In addition to short-term variability (e.g., daily) in N uptake during blooms, we observed interannual variability in the dominant form of N taken up during blooms of the same species. For example, in 2002, NH4+ contributed about 50% of the total N uptake in natural populations dominated by P. minimum (Fig. 3) consistent with the observations made during a bloom of P. minimum in the Choptank River (Fan et al. 2003). However, in 2003, urea and NO3 were the dominant N sources taken up during the P. minimum bloom in the Lafayette River (Fig. 4). This may have been because of interannual differences in nutrient availability. Interannual variability in the dominant N compound taken up was also observed in a multi-year study of A. anophagefferens blooms in a nearby coastal bay (Boneillo and Mulholland 2014) suggesting that the form of N present may be less important than the total quantity of bioavailable N (Davidson et al. 2012).

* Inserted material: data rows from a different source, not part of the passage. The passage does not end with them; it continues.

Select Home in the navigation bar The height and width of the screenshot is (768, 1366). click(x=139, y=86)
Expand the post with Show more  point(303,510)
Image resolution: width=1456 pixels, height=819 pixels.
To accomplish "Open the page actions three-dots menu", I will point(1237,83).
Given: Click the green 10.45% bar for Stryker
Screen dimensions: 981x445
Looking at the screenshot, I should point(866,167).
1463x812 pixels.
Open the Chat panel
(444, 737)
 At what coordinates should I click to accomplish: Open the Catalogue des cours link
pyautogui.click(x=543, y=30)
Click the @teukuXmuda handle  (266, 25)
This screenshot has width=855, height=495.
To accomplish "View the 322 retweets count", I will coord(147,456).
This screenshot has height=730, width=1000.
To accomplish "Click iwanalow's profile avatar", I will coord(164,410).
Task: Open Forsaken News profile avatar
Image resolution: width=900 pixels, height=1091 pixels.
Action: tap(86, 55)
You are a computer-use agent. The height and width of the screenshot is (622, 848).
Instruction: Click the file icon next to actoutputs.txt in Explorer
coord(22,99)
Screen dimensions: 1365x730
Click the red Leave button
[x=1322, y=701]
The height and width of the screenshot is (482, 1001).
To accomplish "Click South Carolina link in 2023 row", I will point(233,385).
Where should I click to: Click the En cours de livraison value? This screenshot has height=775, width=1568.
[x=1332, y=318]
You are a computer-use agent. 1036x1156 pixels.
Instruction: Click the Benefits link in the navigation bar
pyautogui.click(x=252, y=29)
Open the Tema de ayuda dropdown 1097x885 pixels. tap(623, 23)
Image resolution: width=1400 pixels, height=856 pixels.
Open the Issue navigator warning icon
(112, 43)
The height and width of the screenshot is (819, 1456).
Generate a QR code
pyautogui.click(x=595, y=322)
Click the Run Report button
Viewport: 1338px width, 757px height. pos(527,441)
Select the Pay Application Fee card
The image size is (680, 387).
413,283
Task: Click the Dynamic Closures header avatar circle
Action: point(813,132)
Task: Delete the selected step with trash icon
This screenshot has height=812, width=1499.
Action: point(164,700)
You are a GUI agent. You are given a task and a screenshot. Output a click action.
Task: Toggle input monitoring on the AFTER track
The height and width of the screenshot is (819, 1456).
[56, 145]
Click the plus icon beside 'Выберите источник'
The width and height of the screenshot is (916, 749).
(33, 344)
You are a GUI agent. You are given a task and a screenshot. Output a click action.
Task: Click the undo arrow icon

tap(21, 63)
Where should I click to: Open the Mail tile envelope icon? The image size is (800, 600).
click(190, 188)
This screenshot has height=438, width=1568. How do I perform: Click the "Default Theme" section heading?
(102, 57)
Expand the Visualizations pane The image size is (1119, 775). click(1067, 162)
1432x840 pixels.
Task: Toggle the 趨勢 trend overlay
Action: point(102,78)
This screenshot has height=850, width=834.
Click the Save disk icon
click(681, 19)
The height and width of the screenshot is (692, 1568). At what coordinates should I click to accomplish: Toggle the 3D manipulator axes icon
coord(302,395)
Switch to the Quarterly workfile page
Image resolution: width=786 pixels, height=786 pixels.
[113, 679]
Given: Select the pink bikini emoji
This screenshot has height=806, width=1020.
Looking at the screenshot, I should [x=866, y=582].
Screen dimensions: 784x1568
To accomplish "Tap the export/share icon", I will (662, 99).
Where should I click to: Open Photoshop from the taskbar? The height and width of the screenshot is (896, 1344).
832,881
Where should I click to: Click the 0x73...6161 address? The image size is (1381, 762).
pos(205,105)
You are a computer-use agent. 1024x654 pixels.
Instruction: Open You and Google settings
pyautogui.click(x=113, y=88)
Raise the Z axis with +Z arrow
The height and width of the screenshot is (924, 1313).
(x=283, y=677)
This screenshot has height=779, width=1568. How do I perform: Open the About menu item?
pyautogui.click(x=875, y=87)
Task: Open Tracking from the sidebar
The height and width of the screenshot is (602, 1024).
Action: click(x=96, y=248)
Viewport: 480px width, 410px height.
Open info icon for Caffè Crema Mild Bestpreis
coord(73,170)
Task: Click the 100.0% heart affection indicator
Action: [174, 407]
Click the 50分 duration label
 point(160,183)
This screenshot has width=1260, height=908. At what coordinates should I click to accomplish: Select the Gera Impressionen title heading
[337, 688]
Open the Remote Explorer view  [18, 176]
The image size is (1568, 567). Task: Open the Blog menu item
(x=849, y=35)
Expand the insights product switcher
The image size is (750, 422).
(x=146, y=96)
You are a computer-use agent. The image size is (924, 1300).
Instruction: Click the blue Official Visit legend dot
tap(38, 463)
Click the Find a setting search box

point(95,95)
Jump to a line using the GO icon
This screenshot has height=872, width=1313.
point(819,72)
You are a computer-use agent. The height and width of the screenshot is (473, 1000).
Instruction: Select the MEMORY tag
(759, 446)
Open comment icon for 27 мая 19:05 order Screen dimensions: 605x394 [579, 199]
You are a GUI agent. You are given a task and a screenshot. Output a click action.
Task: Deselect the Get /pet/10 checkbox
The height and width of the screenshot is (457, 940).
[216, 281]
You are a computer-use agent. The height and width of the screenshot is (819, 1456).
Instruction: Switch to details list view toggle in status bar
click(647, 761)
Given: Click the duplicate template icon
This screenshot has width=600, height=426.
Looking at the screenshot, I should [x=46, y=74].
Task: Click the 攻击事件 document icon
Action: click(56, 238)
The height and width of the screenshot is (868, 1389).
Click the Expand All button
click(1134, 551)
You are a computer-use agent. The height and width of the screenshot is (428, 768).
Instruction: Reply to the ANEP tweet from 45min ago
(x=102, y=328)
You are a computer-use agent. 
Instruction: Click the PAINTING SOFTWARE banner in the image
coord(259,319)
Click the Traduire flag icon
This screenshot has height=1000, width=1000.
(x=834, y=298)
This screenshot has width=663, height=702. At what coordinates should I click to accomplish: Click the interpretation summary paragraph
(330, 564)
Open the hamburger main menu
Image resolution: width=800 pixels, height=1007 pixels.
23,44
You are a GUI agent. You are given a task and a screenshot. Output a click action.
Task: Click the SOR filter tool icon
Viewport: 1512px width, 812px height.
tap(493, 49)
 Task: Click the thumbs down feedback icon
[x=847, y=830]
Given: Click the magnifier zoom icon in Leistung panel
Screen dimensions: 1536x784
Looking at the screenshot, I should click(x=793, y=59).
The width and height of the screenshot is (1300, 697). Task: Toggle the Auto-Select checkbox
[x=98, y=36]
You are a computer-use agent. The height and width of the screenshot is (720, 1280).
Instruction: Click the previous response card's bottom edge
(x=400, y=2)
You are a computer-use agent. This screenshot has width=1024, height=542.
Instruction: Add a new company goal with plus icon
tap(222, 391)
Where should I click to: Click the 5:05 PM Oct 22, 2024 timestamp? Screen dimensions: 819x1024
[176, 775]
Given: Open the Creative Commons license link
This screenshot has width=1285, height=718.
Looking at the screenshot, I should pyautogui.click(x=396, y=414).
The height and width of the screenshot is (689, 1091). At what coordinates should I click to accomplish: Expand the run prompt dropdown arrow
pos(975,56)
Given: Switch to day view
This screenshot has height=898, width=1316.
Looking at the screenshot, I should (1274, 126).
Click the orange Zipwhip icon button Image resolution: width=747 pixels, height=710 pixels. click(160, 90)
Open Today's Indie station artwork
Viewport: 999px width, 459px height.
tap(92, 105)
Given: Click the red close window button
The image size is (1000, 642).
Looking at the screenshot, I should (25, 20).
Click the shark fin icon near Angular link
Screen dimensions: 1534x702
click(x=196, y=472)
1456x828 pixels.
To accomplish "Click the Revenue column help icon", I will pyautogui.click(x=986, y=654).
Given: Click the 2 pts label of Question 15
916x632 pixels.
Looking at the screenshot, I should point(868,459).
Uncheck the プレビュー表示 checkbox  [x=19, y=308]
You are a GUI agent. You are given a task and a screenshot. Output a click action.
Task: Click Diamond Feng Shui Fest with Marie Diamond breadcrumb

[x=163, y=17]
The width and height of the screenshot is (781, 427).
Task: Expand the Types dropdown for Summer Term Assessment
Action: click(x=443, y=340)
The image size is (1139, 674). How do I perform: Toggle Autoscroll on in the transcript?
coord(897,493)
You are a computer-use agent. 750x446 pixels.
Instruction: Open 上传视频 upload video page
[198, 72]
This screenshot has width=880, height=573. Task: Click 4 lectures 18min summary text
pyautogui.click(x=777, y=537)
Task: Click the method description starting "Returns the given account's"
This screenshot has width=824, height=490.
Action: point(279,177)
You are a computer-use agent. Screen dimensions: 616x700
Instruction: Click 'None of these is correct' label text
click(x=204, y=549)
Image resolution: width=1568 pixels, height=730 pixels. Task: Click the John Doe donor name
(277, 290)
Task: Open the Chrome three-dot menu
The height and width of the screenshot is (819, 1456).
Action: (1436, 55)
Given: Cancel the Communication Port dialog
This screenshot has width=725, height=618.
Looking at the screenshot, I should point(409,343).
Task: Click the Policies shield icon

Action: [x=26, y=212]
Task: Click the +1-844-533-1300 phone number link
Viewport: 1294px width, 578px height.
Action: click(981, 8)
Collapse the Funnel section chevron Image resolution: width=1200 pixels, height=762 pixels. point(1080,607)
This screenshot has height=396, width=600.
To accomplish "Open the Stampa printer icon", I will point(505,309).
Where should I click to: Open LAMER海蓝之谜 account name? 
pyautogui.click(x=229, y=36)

N uptake also varied over diurnal timescales during blooms of P. minimum and A. sanguinea during 2003. Most measurements of N uptake during blooms have been made during the day when uptake is thought to be energetically most favorable. We measured high rates of N uptake even during the night (Figs. 6 and 7) when cell abundance and Chl a biomass were lower (Table 3). Dark uptake of inorganic N (in particular, nitrate) is thought to be limited by the supply of energy and reductant from photosynthesis and dark uptake of inorganic N has been linked with nutrient limitation (MacIsaac 1978; Paasche et al. 1984; Kudela and Cochlan 2000; Fan and Glibert 2005). Results presented here suggest that night-time uptake is an important but overlooked means of meeting cellular N demands and this may contribute to the success of dinoflagellates in nutrient-rich environments. In a culture study, P. minimum took up N at night in deeper water and this was linked to their rapid vertical migration (Olsson and Granéli 1991). Because all of the incubations from the present study were done using surface water, we could not account for variations in cellular nutrient acquisition and metabolism as a result of vertical migration.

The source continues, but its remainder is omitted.